Yes, I know exactly what you mean... which is why I decided I won't spend a minute on output. The output will go on a text line, much like the input, period.

My major concern is: does it exist such a thing as a "normal form"?

That's why I'm limiting the domain, thus avoiding formulas like x^y. But I would really like to include formulas in many variables and, if possible, implement substitution. (Without the program deciding what to substitute in order to accomplish a proof; that might be hard.)
 


You can normalize univariate rational functions the same way as rational numbers -- put it into lowest terms, normalize the numerator, denominator, and that fixes everything up to a choice of signs (you can flip the signs on both terms without changing the rational function), which you make an extra case for.

For the record, this means you're going to have to implement a polynomial GCD, along with polynomial division.

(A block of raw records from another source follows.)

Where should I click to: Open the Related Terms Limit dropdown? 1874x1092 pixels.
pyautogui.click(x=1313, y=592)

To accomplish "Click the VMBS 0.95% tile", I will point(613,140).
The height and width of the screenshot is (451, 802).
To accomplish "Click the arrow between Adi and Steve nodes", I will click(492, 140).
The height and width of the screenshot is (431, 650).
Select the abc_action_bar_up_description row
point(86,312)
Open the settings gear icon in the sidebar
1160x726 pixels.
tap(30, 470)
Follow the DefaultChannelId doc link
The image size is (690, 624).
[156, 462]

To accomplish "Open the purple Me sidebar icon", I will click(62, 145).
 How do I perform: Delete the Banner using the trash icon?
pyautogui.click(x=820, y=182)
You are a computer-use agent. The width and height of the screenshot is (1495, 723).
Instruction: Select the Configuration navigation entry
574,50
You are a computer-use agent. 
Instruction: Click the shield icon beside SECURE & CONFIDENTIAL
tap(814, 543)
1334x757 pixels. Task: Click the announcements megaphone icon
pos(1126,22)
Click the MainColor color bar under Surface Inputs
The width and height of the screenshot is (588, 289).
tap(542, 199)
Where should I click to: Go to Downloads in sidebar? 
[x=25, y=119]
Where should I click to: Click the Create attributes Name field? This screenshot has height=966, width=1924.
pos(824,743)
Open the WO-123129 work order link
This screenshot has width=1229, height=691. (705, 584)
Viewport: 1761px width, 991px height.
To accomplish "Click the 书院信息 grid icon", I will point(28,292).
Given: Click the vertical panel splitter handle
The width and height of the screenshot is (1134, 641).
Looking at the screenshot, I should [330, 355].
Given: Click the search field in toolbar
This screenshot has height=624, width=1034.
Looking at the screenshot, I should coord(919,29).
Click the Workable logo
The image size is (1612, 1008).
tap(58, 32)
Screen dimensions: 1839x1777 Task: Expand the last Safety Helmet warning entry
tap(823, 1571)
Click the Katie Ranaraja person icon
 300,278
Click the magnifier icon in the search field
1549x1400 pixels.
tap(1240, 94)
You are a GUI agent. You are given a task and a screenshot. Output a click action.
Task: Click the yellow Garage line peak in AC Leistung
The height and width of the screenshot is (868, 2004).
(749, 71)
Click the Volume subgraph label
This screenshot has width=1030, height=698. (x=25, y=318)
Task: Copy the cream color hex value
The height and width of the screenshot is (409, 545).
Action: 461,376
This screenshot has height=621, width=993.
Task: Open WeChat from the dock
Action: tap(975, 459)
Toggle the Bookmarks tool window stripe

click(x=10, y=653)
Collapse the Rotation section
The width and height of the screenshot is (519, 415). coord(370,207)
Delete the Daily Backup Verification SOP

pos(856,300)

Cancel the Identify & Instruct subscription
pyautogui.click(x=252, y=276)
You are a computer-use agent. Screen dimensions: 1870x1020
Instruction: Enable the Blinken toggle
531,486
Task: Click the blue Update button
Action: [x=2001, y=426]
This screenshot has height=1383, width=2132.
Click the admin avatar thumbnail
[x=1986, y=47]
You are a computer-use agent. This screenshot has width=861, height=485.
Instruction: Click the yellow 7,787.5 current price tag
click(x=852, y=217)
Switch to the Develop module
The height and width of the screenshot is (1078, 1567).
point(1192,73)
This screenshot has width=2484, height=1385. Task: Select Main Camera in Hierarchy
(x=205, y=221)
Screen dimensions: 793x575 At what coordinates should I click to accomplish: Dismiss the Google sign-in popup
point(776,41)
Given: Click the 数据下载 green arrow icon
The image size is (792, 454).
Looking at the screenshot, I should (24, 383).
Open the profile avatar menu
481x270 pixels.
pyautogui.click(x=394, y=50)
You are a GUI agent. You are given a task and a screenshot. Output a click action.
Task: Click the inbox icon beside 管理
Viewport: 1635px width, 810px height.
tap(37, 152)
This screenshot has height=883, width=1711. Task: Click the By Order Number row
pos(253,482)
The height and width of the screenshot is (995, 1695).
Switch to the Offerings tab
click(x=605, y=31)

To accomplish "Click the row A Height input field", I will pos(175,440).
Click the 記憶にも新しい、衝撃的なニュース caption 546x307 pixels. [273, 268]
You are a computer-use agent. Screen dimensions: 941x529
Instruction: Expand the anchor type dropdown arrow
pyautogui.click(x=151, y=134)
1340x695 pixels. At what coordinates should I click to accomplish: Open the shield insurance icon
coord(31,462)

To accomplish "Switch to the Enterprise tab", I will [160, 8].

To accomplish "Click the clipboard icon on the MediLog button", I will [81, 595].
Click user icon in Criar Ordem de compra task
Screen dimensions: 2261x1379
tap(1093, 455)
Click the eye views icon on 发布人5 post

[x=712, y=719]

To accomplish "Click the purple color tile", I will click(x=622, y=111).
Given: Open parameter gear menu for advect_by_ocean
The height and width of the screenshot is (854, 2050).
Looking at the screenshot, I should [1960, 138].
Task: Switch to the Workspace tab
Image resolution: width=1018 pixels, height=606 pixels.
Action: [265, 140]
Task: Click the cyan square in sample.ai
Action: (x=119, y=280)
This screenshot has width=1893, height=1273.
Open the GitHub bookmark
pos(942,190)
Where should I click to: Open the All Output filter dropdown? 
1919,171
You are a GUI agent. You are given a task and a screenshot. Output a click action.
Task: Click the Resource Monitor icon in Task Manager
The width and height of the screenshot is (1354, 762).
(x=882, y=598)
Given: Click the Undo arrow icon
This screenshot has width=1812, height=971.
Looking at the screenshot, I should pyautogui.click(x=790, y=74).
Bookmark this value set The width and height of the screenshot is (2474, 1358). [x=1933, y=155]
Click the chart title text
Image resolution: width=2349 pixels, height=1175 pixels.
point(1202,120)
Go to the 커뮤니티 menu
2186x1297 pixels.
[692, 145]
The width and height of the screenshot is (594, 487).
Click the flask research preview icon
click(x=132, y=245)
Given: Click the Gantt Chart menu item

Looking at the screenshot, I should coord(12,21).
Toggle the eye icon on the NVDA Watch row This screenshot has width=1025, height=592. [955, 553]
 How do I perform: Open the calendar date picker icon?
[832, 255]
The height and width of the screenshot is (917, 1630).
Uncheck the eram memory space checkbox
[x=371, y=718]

(I'm assuming you want to keep everything in the form of a single rational function expression, rather than other sorts of forms... e.g. the thing you get from partial fractions, or a list of sufficiently many point-value pairs)And for the record, things are a lot simpler because you're working with integer/rational coefficients... because you have unique factorization into irreducible elements (times a leading sign), and even more because the Euclidean algorithm is usable.
 


Indeed, part of the idea is to get an insight on the algebraic structures below. So this information is, as always, very valuable to me.